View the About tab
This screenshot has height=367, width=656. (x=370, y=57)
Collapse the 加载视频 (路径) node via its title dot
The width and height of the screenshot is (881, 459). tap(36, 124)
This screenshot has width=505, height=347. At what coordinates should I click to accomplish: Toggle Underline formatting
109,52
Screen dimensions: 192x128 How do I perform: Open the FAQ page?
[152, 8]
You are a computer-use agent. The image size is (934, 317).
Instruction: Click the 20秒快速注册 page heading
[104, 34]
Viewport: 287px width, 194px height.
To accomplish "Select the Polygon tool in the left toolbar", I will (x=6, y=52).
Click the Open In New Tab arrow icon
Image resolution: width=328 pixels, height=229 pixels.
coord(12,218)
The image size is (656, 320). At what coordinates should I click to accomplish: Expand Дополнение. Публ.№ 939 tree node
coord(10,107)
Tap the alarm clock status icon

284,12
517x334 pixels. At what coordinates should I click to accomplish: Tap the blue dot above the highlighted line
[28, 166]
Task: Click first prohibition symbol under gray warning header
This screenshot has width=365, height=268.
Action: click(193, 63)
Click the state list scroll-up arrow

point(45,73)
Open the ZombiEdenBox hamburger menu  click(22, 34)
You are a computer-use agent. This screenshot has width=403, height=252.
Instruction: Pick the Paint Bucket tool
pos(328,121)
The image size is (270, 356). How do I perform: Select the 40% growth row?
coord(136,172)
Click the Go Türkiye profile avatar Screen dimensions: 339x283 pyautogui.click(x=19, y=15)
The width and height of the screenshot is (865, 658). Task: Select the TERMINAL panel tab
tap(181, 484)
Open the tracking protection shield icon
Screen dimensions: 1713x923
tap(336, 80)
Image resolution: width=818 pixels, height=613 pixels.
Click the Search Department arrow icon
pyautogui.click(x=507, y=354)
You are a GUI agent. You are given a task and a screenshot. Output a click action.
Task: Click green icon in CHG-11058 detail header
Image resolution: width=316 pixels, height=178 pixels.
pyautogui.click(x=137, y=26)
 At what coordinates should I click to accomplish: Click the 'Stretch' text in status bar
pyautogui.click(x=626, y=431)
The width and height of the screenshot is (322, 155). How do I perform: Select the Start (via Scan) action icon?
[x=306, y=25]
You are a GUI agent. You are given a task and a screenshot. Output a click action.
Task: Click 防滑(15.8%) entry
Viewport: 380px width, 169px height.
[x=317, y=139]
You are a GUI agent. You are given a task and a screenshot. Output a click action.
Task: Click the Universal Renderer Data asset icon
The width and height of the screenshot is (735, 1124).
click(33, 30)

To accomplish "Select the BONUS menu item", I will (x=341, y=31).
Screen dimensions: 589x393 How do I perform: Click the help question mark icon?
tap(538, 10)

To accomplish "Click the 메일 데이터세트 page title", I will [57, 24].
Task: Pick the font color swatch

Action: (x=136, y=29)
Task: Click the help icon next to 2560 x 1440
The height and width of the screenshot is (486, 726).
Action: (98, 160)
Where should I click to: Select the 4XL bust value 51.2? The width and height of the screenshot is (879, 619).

________________________________________

Beginning with the first line of the listing above, print each line exactly until you have printed the line that contains "Task: Click first".

View the About tab
This screenshot has height=367, width=656. (x=370, y=57)
Collapse the 加载视频 (路径) node via its title dot
The width and height of the screenshot is (881, 459). tap(36, 124)
This screenshot has width=505, height=347. At what coordinates should I click to accomplish: Toggle Underline formatting
109,52
Screen dimensions: 192x128 How do I perform: Open the FAQ page?
[152, 8]
You are a computer-use agent. The image size is (934, 317).
Instruction: Click the 20秒快速注册 page heading
[104, 34]
Viewport: 287px width, 194px height.
To accomplish "Select the Polygon tool in the left toolbar", I will (x=6, y=52).
Click the Open In New Tab arrow icon
Image resolution: width=328 pixels, height=229 pixels.
coord(12,218)
The image size is (656, 320). At what coordinates should I click to accomplish: Expand Дополнение. Публ.№ 939 tree node
coord(10,107)
Tap the alarm clock status icon

284,12
517x334 pixels. At what coordinates should I click to accomplish: Tap the blue dot above the highlighted line
[28, 166]
Task: Click first prohibition symbol under gray warning header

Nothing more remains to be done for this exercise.